- Extracted data -
┄┄┄┄┄┄┄┄┄┄
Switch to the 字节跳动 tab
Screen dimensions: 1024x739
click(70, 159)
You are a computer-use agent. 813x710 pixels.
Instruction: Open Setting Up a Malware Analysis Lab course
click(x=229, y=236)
┄┄┄┄┄┄┄┄┄┄
- What is needed -
Respond with an exact reproduction of the lines running from the one that contains "Instruction: Open Setting" through the end of the material.

- Task output -
Instruction: Open Setting Up a Malware Analysis Lab course
click(x=229, y=236)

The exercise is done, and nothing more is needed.